§ **READING PASSAGE**:
# Have they fixed the Churchill design?



## alawoodman (Jun 3, 2010)

I quit making Churchills because practically every one I made  broke when somebody dropped it because of the plastic fitting where the  point screws into the barrell. Have they modified that design? I've been turning Barons instead, and they sell great, especially to women, but I wish there were more to grip near the point.


----------



## jskeen (Jun 3, 2010)

Well, It depends.  Yes, the manufacturer has come out with a metal fitting to replace the plastic one.  Did they retrofit every kit out there on every resellers shelf?  No.  Can you still get stuck with a plastic part if you don't specifically ask?  You Bet.  

Either buy locally where you can check each kit, or buy from a vendor that knows the difference, will tell you before you order what you are getting, and will make it right if they make a mistake.  Like any of the guys here.  Otherwise you just never know.


----------



## alawoodman (Jun 3, 2010)

Thanks. I've always ordered that (until I stopped) from Ariz Silhouette. I'd imagine with the volume Ernie does, he'd have the ones with metal fittings by now, but I can always ask. I'm going to resume doing some Perfect Fits, so I'll have some orders going in to him anyway.


----------



## jskeen (Jun 3, 2010)

§ **DATASET EXTRACT**:

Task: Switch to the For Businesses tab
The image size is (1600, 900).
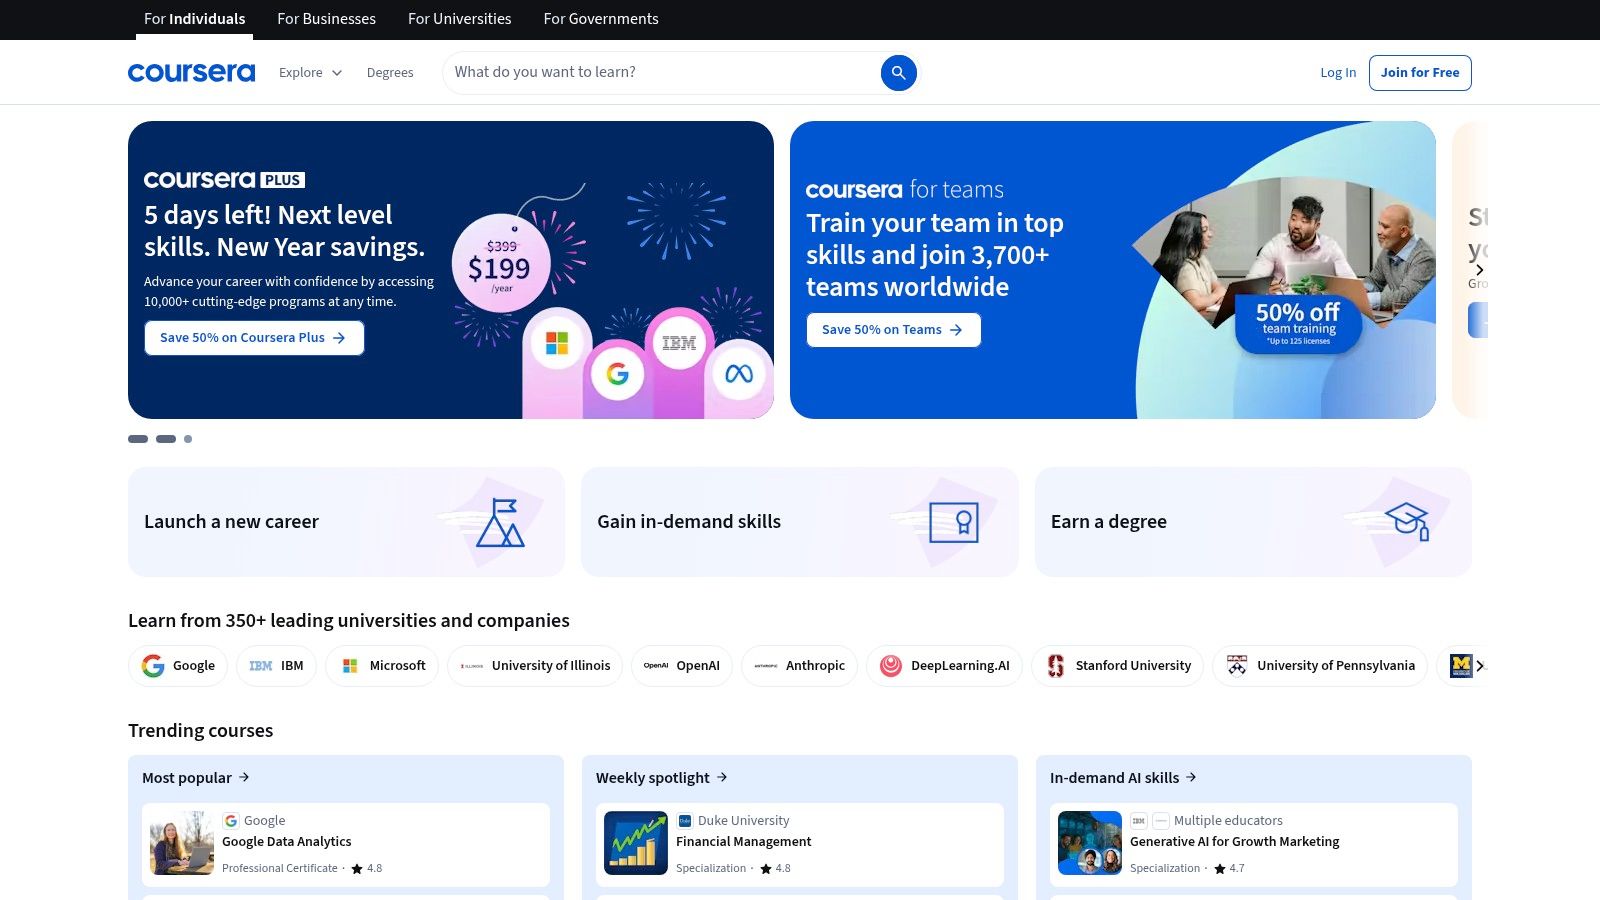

§ **GIVEN PROBLEM 1**: Retype the Churchill pen thread from "Either buy locally" to "just never know.".
§ **GIVEN PROBLEM 2**: Using the Churchill pen thread, decide whether each statement agrees with it: (a) the manufacturer has produced a metal fitting to replace the plastic one; (b) every kit already on resellers' shelves has been retrofitted; (c) the first poster has been turning Barons, which sell well. Answer yes or no for each and quote the deciding words.
§ **GIVEN PROBLEM 3**: Proceed with the Churchill pen thread from where it stops.
The lines above have no connection to the Churchill pen thread.

§ **REPLY 1**:
Either buy locally where you can check each kit, or buy from a vendor that knows the difference, will tell you before you order what you are getting, and will make it right if they make a mistake.  Like any of the guys here.  Otherwise you just never know.

§ **REPLY 2**:
(a) Yes: "Yes, the manufacturer has come out with a metal fitting to replace the plastic one."
(b) No: "Did they retrofit every kit out there on every resellers shelf?  No."
(c) Yes: "I've been turning Barons instead, and they sell great"

§ **REPLY 3**:
If you are making fountain pens, you might want to check that not only are the couplers metal, but that the fountain pen section is the 4 piece metal design as opposed to the 3 piece all plastic body version.  I have had problems with the one piece section/housing style's not holding the nib tightly enough to the feed, and causing problems as well.


----------



## MartinPens (Jun 4, 2010)

www.BereaHardwoods.com

Every Churchill kit has the single metal nib holder. They also include the plastic one, but I'm not sure why. I have a stack of plastic ones. Maybe some day I'll find a use for them.

I only order from Berea Hardwoods for this very reason. They are cheaper on shipping than most places too.

Martin


----------



## zig613 (Jun 4, 2010)

Try Anthony at the Golden Nib... the best prices for the Churchill gold TN (includes the new metal nib coupler) http://www.thegoldennib.com/index.php?main_page=index&cPath=22_29.  Plus great service.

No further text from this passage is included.